Because they do all consulting work remotely via phone, "we rely on partnerships," Crumpler explained. "Partnerships with our business leaders, our field security managers and our field HR business partners, who are all equally dispersed. They can provide location presence during investigative meetings and general environmental knowledge that impact the outcome of an investigation."

Corporate counsel makes sure final recommendations are legally compliant and helps to advise managers. They also provide employment law updates and regular training to the team.

Further, with 27% of its employees covered by bargained union agreements, the HR consultants partner with labor relations consultants to make sure resolutions comply with collective bargaining language.

Since it's a difficult to manage employees from remote locations, Coca-Cola implemented a teleworking schedule to increase retention among employee relations consultants. It allowed staff to work from home several days a week and have built-in catch-up days to help them stay on top of documentation and tie up loose ends without falling behind.

 

Culture shift

While the consultants ideally wanted to control all employee relations issues, it was clear early on that high call volume would prevent them looking at each and every issue. By evaluating call trends, they identified the highest volume issues - attendance, time-keeping concerns and minor safety infractions - and gave managers the necessary tools to deal with these issues themselves.

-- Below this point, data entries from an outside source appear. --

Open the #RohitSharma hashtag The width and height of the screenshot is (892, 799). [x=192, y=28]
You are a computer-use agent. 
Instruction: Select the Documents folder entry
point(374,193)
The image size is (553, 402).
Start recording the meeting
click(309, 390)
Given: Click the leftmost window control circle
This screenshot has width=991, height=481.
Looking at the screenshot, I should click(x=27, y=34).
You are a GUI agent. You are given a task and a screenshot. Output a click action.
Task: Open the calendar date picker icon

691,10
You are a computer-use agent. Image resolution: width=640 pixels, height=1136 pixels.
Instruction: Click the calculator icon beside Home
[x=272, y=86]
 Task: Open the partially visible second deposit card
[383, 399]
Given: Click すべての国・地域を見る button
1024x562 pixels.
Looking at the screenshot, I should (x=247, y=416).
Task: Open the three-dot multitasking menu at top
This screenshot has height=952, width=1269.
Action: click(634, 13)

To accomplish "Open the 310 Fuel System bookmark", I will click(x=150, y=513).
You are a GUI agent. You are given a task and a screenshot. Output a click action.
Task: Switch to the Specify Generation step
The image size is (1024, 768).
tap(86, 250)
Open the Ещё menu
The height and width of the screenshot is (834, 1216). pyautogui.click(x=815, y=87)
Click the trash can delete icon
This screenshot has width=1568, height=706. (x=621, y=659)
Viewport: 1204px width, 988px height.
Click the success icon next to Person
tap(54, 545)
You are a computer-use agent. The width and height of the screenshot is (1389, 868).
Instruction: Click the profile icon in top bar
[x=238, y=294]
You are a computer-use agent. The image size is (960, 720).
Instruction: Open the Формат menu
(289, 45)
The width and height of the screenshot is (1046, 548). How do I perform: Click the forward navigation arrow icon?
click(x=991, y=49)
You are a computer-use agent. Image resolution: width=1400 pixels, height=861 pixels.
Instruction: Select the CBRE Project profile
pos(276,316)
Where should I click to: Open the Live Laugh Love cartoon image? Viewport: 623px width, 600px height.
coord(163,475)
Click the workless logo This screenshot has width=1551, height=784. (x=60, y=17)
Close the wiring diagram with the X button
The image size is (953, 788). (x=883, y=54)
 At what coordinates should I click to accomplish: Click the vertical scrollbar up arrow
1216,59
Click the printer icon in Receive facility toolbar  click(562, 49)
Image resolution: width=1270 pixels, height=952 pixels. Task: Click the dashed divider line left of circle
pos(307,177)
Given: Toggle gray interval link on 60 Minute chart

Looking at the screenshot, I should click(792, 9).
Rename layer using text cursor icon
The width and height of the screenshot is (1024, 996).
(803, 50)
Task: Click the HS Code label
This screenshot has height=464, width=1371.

Some managers complained that they were doing additional HR-type work. The HR team had to shift cultural perspectives in order to empower managers to be responsible for that leadership relationship.

"We spoon-fed our leaders," said Lawson. "It takes quite a bit of time for people to ensure that the appropriate approach is taken."

When launching any new program or system, Lawson suggested holding meetings within the HR department separately and then with business leaders. Allow for open Q&A sessions to understand everyone's needs.

"Identify your biggest skeptics and gear your communication toward them," she advised.